### [Objectif]
Reproduisez à l'identique le passage de l'article sur les écarts de salaire entre femmes et hommes, de « C’est une réforme » à « pénalisent les femmes. ».

### [Extrait du texte]
# # # #

C’est une réforme ambitieuse que propose le Conseil d’analyse économique (CAE) pour juguler les inégalités salariales femmes/hommes. Dans une note publiée le 28 novembre, les trois auteurs, Emmanuelle Auriol, Camille Landais et Nina Roussille, se prononcent pour un grand pas en avant ou « Big push » pour mettre un terme définitif aux écarts de revenus entre les femmes et les hommes qui caracolent toujours à 30 % en 2020. Soit une stratégie globale qui prendrait en compte trois volets, l’éducation, la maternité et le déroulé des carrières ; des moments clefs qui pénalisent les femmes.
Limites des dispositifs législatifs
Car en dépit des progrès observés (le différentiel était de près de 50 % en 1990 et de 35 % en 2020), le chemin est encore long en matière d’égalité salariale. Certes, les contraintes législatives ont été de puissants aiguillons. C’est particulièrement vrai pour la loi Copé-Zimmermann du 27 janvier 2011 qui impose une proportion minimale de femmes au sein des conseils d’administration et de surveillance. Elles sont aujourd’hui 46,4 % à siéger dans ces cénacles au sein des sociétés du Cac 40 et 46,3 % au sein du SBF 120. Mais selon le CAE elles peinent à franchir le seuil des comités stratégiques et des comités d’audit, le « cœur des décisions importantes ». Surtout, la théorie du ruissellement n’a pas fonctionné : « la féminisation de ces instances de pouvoir ne s’est pas accompagnée d’une augmentation de la part des femmes dans l’ensemble de la direction opérationnelle de l’entreprise ».

# # # #

### [Données fournies]
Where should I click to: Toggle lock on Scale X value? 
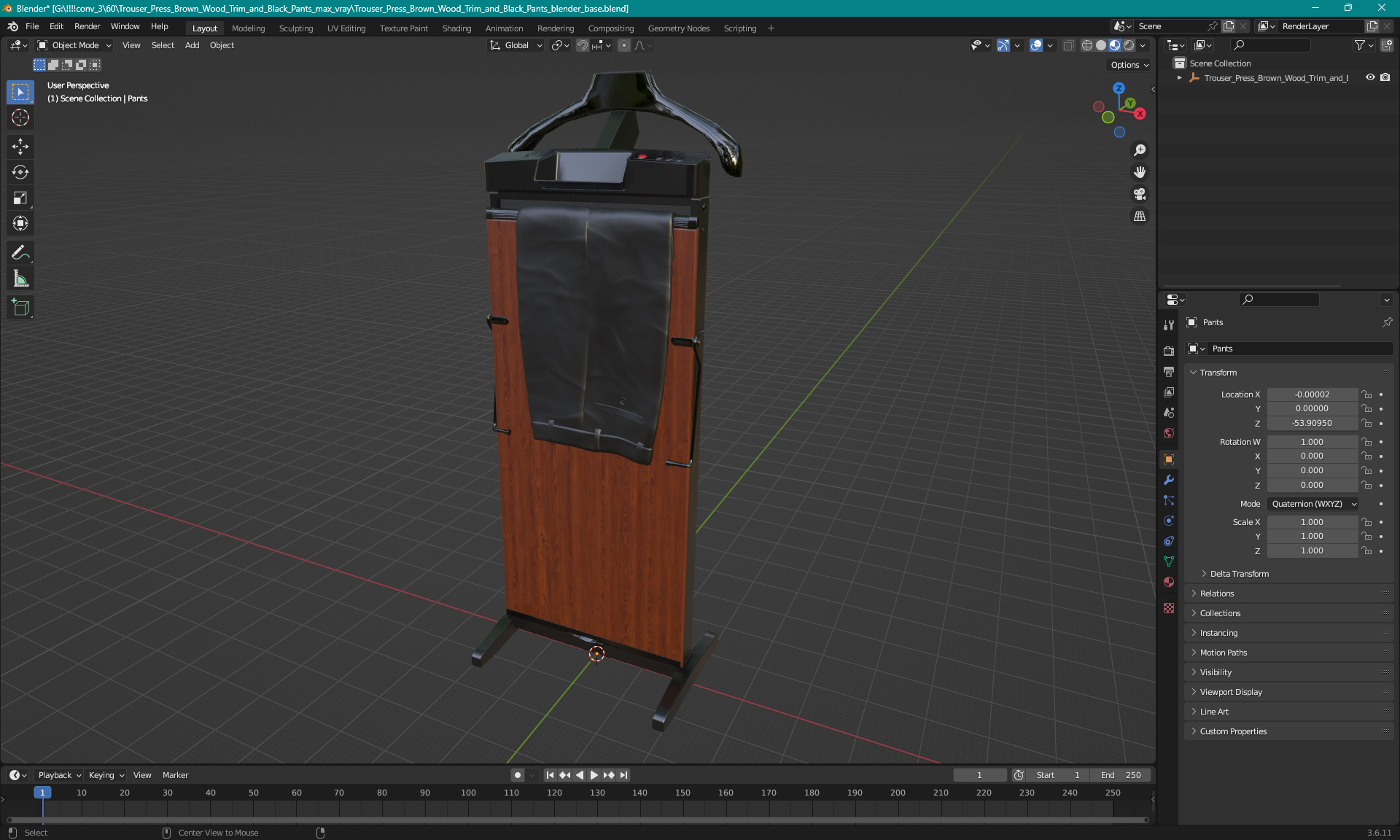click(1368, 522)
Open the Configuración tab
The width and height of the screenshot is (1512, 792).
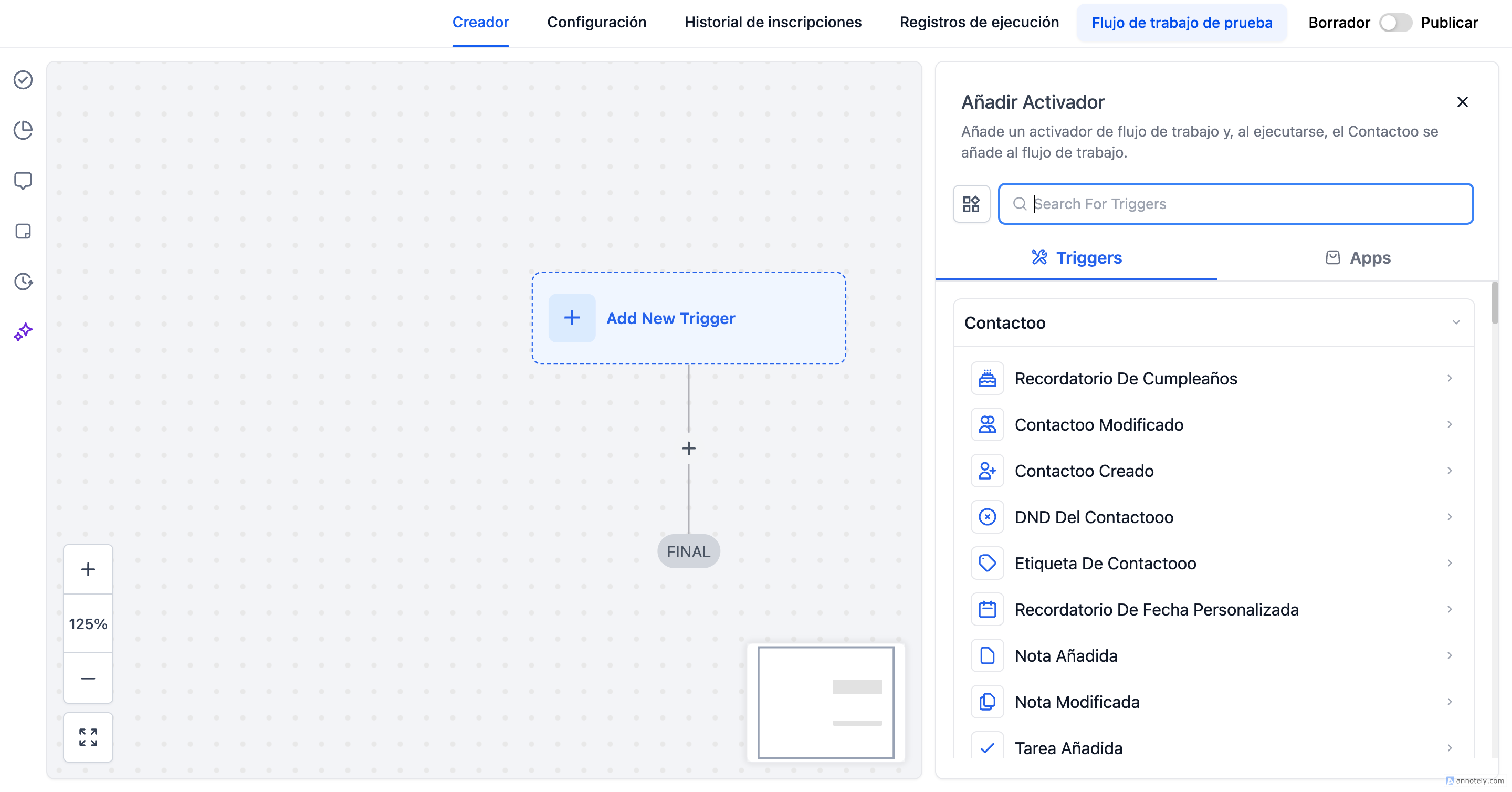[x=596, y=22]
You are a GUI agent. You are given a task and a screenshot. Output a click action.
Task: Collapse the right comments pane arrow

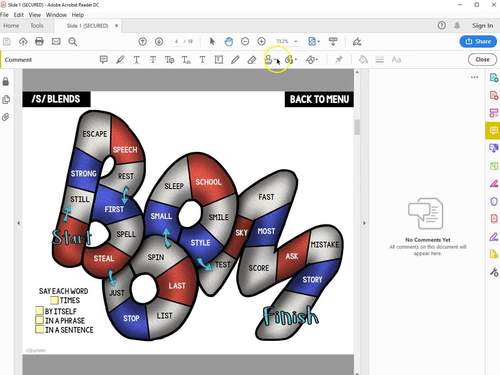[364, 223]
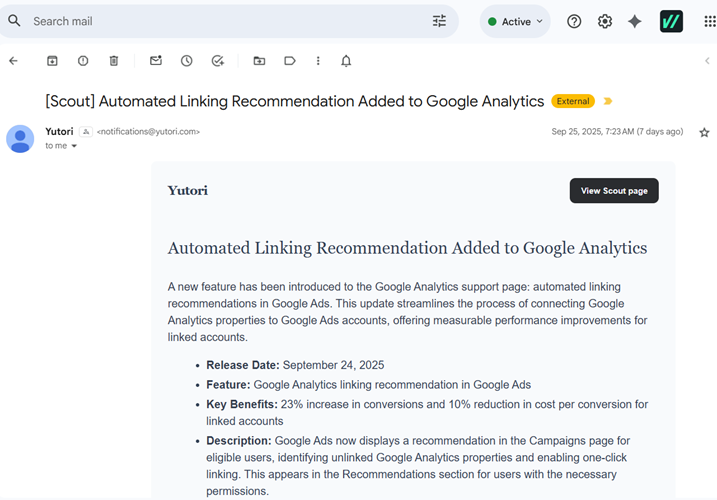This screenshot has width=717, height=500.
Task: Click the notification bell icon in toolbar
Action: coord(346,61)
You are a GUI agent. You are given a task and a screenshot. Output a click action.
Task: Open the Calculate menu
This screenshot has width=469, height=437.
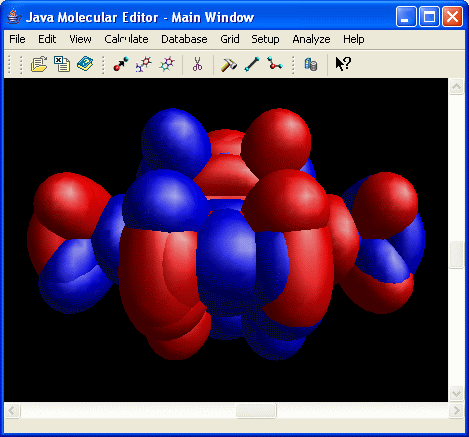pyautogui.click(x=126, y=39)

# # # #

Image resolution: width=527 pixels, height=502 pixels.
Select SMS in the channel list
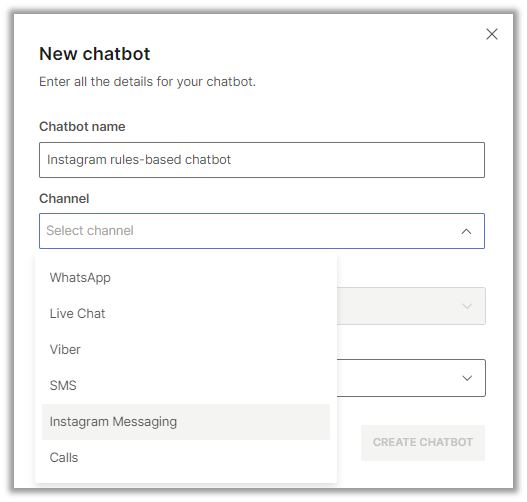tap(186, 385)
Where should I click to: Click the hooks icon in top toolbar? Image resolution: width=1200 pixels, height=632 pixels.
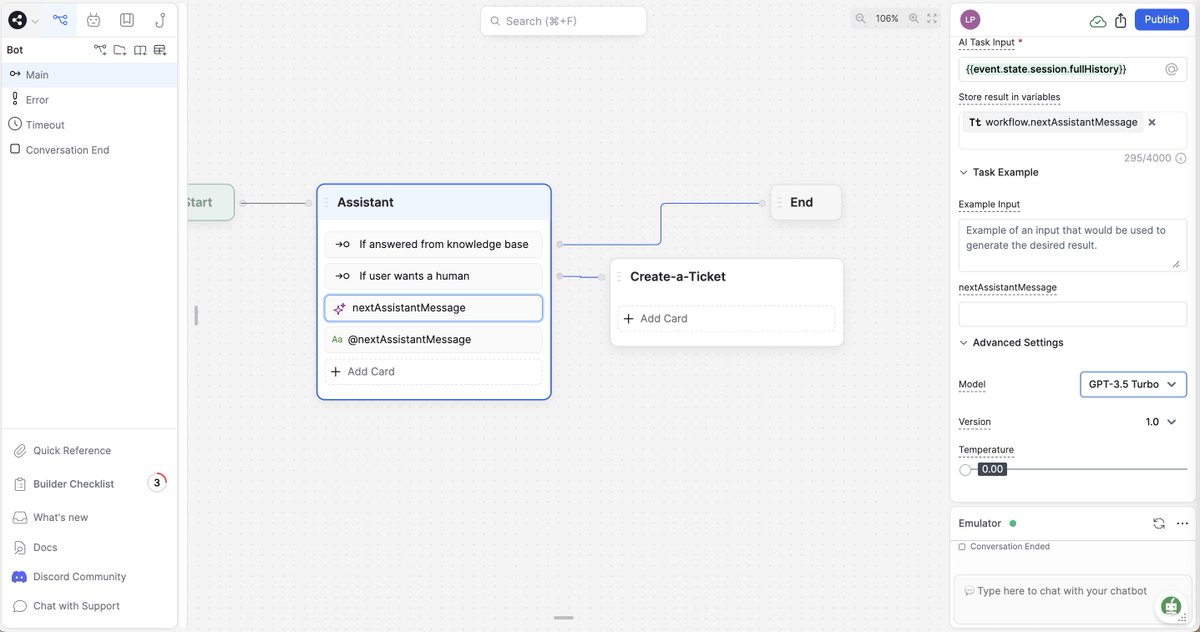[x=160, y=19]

# # # #

### [Résultat de l'exercice]
C’est une réforme ambitieuse que propose le Conseil d’analyse économique (CAE) pour juguler les inégalités salariales femmes/hommes. Dans une note publiée le 28 novembre, les trois auteurs, Emmanuelle Auriol, Camille Landais et Nina Roussille, se prononcent pour un grand pas en avant ou « Big push » pour mettre un terme définitif aux écarts de revenus entre les femmes et les hommes qui caracolent toujours à 30 % en 2020. Soit une stratégie globale qui prendrait en compte trois volets, l’éducation, la maternité et le déroulé des carrières ; des moments clefs qui pénalisent les femmes.